SF Snippet #4: Victory! Only, Not

Our War of Words continues! Who will have the victory?

Part One. Part Two. Part Three.

 

The spring convention came again. This time, neither poet could wander freely, alone or with a few close companions. A retinue followed each, waiting for the next salvo. Word (and words) had spread to other nations. Something had begun, no one was quite sure what, or what it might mean, or when it would continue, or how it would end. All wanted to be there to witness whatever it would be. Anticipation was fueled by a rumor that Disahnahle had crafted the perfect retort, in three phrases. If this were true, it would end speculation and prove him supreme. The Plains Cousins’ prestige would suffer a severe blow. Unless, of course, Nahkorah could rally.

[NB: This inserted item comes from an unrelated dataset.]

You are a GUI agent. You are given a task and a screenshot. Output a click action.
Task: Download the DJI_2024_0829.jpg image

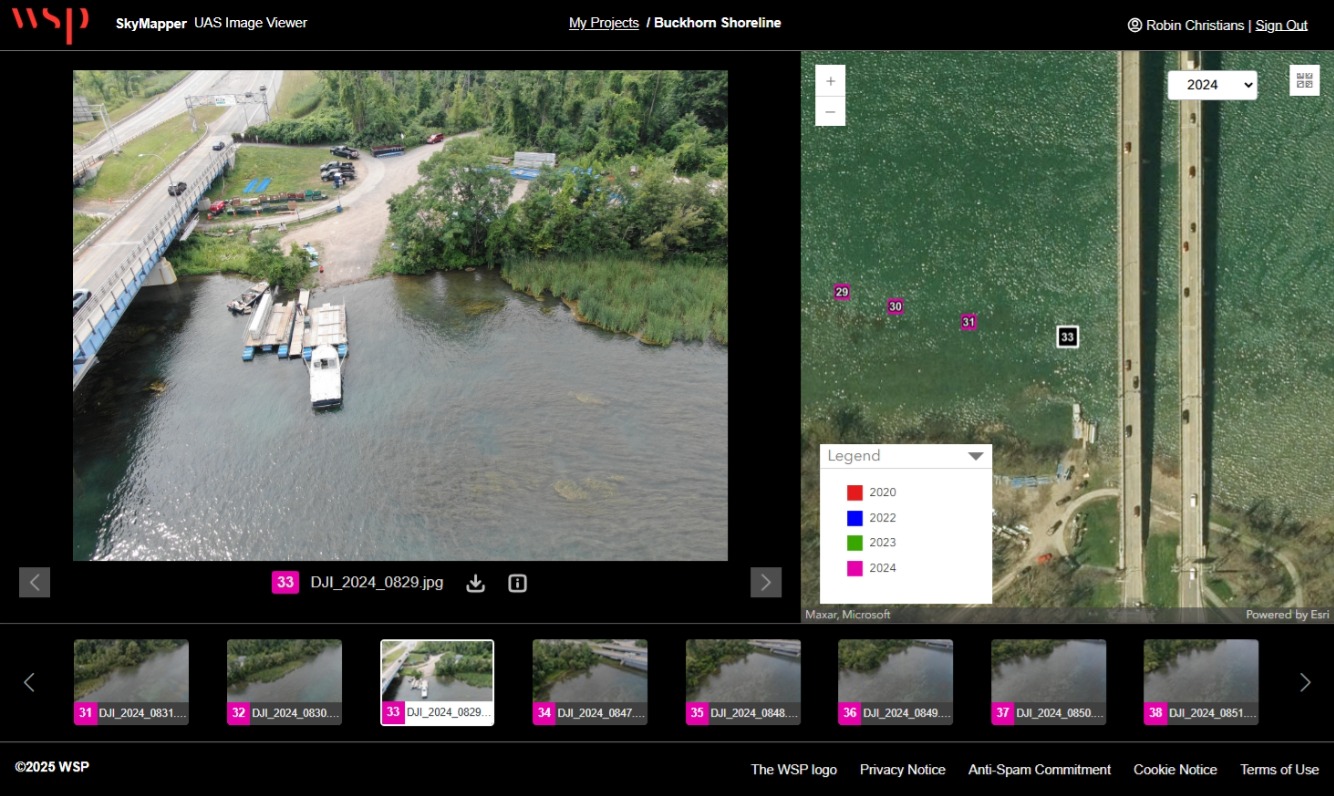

Neither of them showed the strain of it. They seemed unconcerned. They wandered about with their followers, carefully avoiding each other, and took interest in the political and trade details of the convention. Nahkorah arranged for some winterberries to be delivered to her at regular intervals throughout their growing season and expressed her opinion regarding solutions to a poorly shielded part of the world. Disahnahle bargained for a few flat sheets of rare mudstone and lent his weight to an argument for aid to a beleaguered but unreliable ally a few solar systems away. There were other wars being fought, beside their own. They both seemed to care more for them.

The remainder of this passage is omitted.